Ejercicios -
**A.** Según el fragmento, ¿qué río se extiende entre West New York y Manhattan?
**B.** Por favor, reescribe el fragmento empezando en "Ya era hora, después" y terminando en "de su destrucción.", y cambia "Manhattan" por "Brooklyn".
**C.** Redacta de forma más breve el párrafo del fragmento que empieza con "No soy precisamente un escritor realista" y conserva sus datos principales.

Fragmento -

* * * *

Zenda, la prestigiosa revista de libros, publica hoy mi making of de Turcos en la niebla:
No soy precisamente un escritor realista, pero la realidad me es igual de necesaria. Sobre todo si se trata de mentir. Por eso, la novela que pensaba escribir sobre Cuba debía esperarse a que yo pudiera viajar a la isla como cualquier persona normal regresa a su país. Porque, por mucho que intento pasar por normal, mi país insiste en no serlo. Esa fue la circunstancia que me llevó a escribir sobre la realidad que me rodea desde hace más de veinte años.
Ya era hora, después de todo. West New York, en Nueva Jersey, es un pueblo más bien feo, a un cuarto de hora del Nueva York que todo el mundo conoce. Entre mi pueblo y Manhattan se extiende un río, el Hudson, que convierte esos quince minutos en otra dimensión. Tampoco se trataba de contar la historia del pueblo, algo de lo que West New York carece, como casi todos los pueblos feos. Contaría la historia de un grupo de amigos que se van asentando allí en diferentes momentos sin saber que están condenados a conocerse. Me proponía contar —en lo que todavía no era Turcos en la niebla— el nacimiento de un mundo. Como en la Biblia, o en las historias tribales de Chinua Achebe. Pero por muy optimista que fuera, debía asumir que crear un mundo —como saben por igual Dios y Achebe— es iniciar el camino de su destrucción.
Historias sobraban. Había pasado años escuchándolas. La zona donde vivo es un tesoro arqueológico de cuentos para quien quiera recogerlos. Aquí se han asentado generaciones de migrantes como naufragios sucesivos (Los náufragos de Bergenline
fue el primer título que manejé). Desde los inmigrantes económicos de
mediados de siglo a los exiliados de las décadas siguientes. Huyendo de
Batista o de Fidel. Muchos enfrentaron a ambos, escaparon de ambos.

* * * *

Datos proporcionados -
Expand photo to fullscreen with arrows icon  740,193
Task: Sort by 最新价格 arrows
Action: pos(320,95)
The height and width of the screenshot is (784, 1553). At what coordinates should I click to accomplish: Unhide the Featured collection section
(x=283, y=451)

* * * *

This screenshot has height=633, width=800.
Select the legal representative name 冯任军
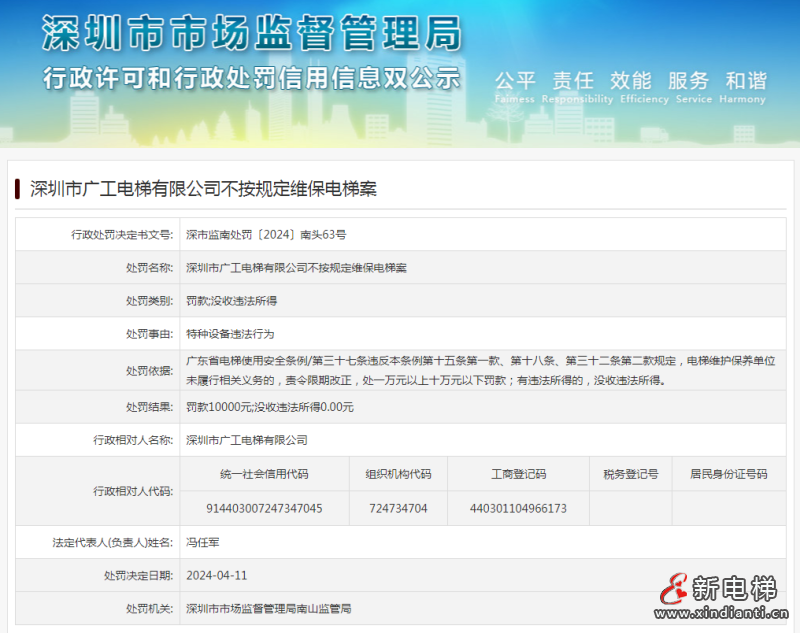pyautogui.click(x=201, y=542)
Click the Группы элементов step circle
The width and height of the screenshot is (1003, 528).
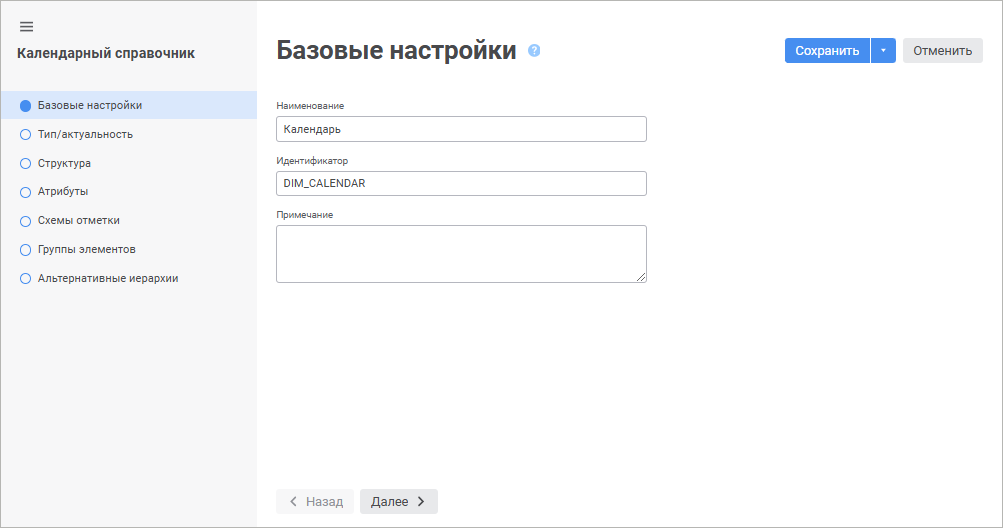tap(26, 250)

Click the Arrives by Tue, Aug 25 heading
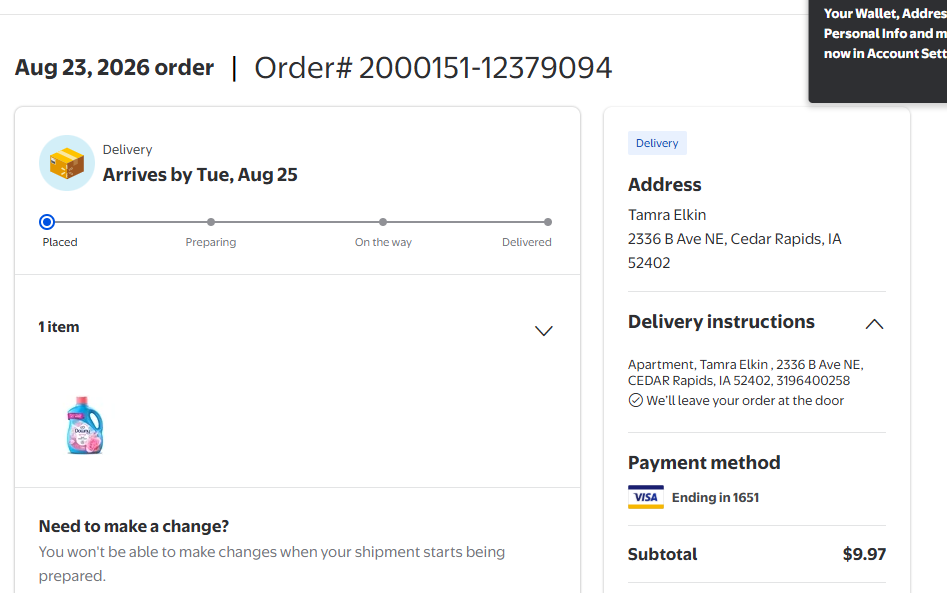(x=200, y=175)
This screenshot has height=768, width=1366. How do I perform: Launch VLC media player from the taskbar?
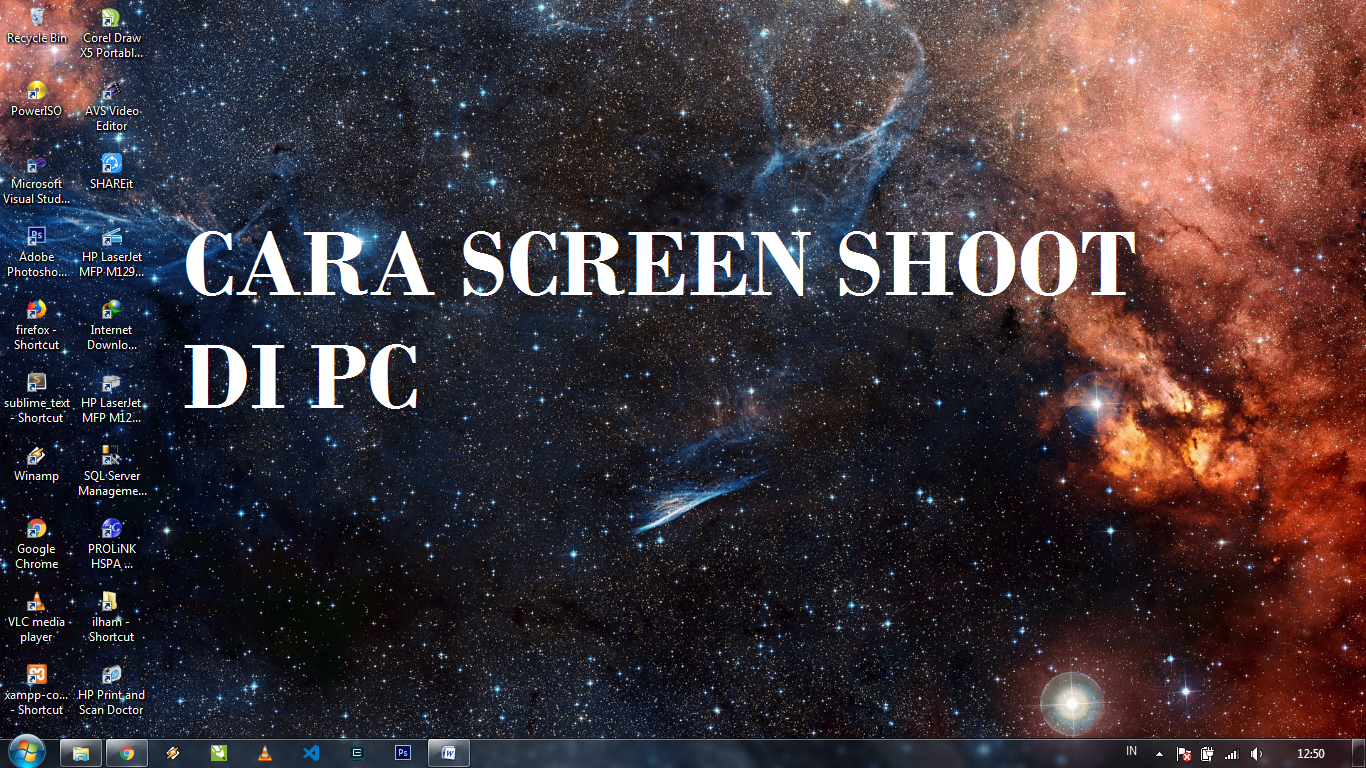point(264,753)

* * * *

Soluciones -
**A.** El Hudson.

**B.**
Ya era hora, después de todo. West New York, en Nueva Jersey, es un pueblo más bien feo, a un cuarto de hora del Nueva York que todo el mundo conoce. Entre mi pueblo y Brooklyn se extiende un río, el Hudson, que convierte esos quince minutos en otra dimensión. Tampoco se trataba de contar la historia del pueblo, algo de lo que West New York carece, como casi todos los pueblos feos. Contaría la historia de un grupo de amigos que se van asentando allí en diferentes momentos sin saber que están condenados a conocerse. Me proponía contar —en lo que todavía no era Turcos en la niebla— el nacimiento de un mundo. Como en la Biblia, o en las historias tribales de Chinua Achebe. Pero por muy optimista que fuera, debía asumir que crear un mundo —como saben por igual Dios y Achebe— es iniciar el camino de su destrucción.

**C.** Aunque no soy un escritor realista, necesito la realidad, sobre todo para mentir. Por eso, la novela sobre Cuba debía esperar a que pudiera viajar a la isla con normalidad, pero mi país insiste en no ser normal. Así llegué a escribir sobre la realidad que me rodea desde hace más de veinte años.